SUPPLIED MATERIAL START

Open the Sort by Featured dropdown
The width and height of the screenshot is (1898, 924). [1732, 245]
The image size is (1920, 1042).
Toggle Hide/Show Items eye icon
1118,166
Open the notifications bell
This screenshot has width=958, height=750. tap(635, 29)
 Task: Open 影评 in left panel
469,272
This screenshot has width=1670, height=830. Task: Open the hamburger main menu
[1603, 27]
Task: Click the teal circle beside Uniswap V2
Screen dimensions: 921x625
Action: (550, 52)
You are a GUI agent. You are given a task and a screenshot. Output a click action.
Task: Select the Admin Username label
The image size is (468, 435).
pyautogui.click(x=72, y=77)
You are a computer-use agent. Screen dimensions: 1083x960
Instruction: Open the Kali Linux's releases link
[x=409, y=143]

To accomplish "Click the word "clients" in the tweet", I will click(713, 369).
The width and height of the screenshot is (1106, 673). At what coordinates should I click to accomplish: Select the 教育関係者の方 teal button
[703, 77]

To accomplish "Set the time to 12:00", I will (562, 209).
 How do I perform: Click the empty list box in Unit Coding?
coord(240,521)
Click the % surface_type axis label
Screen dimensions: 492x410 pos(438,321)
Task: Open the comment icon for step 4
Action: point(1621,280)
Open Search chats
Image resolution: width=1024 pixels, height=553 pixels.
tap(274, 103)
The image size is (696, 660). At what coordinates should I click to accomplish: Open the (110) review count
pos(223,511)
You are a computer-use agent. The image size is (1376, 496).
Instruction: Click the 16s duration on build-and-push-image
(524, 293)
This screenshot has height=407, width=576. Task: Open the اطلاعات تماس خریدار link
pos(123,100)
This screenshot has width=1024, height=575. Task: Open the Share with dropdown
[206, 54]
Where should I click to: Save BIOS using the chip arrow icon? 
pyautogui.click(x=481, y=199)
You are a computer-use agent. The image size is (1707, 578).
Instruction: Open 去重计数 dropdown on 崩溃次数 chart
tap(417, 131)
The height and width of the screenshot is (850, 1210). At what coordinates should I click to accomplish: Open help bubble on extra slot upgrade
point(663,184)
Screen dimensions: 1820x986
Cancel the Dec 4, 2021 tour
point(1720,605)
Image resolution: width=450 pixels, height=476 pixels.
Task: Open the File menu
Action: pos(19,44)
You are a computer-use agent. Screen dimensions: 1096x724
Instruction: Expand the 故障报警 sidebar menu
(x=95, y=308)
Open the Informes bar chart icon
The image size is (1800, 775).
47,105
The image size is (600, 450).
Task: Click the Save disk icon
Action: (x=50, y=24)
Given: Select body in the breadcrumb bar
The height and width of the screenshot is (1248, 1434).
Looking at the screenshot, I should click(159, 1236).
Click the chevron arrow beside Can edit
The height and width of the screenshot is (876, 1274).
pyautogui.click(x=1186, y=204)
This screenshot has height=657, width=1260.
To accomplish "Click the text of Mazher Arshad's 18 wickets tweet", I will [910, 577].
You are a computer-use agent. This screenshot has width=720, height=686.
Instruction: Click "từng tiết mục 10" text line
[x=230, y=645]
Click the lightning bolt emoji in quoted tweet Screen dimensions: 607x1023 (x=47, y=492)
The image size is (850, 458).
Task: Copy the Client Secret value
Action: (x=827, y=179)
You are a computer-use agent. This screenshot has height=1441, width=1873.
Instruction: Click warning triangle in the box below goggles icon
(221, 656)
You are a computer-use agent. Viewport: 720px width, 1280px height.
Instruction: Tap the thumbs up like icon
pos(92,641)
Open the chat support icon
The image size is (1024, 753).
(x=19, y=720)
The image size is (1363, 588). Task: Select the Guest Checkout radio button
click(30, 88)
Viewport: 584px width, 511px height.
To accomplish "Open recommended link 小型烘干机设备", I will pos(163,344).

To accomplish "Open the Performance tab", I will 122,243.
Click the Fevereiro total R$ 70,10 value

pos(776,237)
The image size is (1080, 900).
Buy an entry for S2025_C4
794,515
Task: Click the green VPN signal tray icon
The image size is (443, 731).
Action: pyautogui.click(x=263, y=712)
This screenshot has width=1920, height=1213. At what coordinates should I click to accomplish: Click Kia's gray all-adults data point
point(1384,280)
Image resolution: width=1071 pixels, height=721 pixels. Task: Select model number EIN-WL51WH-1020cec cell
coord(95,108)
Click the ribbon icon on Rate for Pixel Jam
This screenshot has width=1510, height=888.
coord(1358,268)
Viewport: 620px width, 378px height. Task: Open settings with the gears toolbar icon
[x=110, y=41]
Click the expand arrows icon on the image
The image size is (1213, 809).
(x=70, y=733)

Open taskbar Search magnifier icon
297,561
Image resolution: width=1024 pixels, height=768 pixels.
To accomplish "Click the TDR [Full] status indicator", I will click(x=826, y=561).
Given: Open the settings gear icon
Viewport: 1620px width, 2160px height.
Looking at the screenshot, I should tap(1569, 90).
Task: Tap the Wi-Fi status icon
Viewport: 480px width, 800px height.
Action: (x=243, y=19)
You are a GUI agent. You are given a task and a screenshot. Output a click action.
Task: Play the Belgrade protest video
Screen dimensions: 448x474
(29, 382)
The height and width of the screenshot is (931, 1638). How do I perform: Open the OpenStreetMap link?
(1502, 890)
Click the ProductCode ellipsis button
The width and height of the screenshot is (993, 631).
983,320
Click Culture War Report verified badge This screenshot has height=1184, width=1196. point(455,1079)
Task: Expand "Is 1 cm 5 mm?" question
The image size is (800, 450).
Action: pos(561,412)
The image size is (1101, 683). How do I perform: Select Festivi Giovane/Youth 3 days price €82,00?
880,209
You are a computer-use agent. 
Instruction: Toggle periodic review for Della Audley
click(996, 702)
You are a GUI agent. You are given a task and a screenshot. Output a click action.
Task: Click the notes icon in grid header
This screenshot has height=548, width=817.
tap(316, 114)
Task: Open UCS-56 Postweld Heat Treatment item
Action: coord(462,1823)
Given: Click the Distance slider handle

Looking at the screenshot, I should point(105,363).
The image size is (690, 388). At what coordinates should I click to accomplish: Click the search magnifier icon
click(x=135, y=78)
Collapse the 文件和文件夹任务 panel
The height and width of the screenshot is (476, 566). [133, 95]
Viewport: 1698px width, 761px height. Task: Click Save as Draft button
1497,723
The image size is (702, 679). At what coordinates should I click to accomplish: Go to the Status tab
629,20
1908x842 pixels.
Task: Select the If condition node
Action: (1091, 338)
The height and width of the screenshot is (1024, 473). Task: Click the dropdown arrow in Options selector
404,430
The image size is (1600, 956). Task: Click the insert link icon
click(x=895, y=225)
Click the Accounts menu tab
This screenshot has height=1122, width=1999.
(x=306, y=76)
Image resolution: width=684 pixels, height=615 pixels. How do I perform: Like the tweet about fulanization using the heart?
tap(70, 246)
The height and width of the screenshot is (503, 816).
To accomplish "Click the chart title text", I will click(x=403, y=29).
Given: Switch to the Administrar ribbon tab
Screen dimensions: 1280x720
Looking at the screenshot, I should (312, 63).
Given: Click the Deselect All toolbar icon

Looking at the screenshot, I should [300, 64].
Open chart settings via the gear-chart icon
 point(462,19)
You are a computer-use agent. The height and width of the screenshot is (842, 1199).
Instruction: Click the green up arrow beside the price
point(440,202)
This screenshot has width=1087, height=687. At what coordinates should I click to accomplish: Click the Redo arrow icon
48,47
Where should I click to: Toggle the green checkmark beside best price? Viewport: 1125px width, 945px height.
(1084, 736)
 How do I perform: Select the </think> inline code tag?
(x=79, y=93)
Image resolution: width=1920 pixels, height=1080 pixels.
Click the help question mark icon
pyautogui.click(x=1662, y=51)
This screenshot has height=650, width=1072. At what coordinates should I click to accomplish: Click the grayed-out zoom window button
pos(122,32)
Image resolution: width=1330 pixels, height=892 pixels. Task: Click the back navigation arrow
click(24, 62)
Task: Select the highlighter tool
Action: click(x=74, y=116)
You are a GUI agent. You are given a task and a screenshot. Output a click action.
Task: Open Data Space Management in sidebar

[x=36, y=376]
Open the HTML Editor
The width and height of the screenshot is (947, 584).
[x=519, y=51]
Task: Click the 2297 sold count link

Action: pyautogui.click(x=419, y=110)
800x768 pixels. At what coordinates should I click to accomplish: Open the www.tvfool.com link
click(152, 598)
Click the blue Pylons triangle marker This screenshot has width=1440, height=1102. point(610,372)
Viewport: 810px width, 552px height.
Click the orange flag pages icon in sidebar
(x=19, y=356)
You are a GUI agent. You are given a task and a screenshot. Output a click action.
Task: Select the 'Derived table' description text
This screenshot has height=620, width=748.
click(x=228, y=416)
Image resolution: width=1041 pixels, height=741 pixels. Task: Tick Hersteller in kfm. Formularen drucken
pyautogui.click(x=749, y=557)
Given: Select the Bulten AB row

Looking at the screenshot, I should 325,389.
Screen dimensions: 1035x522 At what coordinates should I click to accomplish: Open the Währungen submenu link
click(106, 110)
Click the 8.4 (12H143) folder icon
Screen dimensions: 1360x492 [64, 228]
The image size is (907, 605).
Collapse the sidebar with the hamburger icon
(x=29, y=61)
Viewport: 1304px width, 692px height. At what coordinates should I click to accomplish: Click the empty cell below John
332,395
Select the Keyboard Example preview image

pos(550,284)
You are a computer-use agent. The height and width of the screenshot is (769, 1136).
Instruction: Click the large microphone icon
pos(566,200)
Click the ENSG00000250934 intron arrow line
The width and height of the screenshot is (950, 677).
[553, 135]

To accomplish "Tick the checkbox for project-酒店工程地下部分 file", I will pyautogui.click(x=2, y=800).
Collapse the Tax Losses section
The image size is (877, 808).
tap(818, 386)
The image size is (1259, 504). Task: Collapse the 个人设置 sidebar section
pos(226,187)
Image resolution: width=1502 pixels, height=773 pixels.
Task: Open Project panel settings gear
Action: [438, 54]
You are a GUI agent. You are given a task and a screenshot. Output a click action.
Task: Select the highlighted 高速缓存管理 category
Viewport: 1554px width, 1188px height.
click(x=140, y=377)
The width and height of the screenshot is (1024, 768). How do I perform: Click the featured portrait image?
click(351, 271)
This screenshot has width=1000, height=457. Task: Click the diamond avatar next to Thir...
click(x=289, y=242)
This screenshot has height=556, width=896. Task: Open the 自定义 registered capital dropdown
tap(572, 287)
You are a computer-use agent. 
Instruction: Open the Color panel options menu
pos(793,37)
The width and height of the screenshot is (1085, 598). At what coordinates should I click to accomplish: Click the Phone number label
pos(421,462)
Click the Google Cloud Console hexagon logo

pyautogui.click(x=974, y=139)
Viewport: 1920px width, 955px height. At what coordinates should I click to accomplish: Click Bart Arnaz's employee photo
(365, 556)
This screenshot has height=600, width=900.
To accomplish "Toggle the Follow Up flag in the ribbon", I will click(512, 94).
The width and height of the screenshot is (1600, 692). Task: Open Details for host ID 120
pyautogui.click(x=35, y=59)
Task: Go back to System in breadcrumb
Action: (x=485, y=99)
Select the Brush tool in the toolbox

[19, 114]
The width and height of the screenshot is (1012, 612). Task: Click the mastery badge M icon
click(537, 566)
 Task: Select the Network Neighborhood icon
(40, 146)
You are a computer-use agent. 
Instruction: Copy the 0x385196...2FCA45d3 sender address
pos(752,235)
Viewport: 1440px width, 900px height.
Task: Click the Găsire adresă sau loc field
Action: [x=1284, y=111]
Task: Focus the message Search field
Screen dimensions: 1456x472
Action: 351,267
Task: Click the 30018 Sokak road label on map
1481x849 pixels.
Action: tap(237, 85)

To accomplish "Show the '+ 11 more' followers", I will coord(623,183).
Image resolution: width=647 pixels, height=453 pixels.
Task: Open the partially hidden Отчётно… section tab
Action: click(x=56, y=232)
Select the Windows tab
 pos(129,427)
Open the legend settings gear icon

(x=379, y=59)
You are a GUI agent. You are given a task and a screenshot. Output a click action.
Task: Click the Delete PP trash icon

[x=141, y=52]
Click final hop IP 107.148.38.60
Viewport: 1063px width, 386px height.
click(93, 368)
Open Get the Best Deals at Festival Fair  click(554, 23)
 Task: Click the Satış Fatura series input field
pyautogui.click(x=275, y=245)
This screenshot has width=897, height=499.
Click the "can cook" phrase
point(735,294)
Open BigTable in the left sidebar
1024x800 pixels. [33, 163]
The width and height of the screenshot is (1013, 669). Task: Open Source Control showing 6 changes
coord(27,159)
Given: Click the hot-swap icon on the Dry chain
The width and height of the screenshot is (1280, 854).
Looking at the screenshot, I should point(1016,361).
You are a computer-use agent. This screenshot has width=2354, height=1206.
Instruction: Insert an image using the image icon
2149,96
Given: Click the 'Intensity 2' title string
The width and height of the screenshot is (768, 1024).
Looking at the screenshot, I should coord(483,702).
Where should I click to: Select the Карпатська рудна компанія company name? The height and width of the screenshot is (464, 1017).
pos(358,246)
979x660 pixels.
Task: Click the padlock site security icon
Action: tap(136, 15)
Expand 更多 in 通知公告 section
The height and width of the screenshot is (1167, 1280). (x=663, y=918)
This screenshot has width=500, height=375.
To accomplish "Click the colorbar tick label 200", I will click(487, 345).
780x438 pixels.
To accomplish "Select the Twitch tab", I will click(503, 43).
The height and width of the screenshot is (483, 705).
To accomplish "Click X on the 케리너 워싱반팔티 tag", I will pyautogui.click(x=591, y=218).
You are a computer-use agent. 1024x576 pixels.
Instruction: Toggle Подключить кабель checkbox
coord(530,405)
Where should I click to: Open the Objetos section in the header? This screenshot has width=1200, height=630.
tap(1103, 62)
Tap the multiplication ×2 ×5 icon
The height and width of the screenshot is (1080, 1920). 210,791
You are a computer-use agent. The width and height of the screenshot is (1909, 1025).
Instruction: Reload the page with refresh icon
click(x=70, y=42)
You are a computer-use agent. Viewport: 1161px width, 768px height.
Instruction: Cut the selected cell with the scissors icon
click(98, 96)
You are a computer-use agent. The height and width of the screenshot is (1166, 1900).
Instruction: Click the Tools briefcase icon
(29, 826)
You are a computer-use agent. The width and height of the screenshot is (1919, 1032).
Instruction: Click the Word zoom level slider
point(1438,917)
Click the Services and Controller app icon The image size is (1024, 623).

SUPPLIED MATERIAL END

*WHAT IS REQUIRED:* Each line above that contains "title" must be copied out.

*TASK ANSWER:*
To accomplish "Click the chart title text", I will click(x=403, y=29).
Given: Click the 'Intensity 2' title string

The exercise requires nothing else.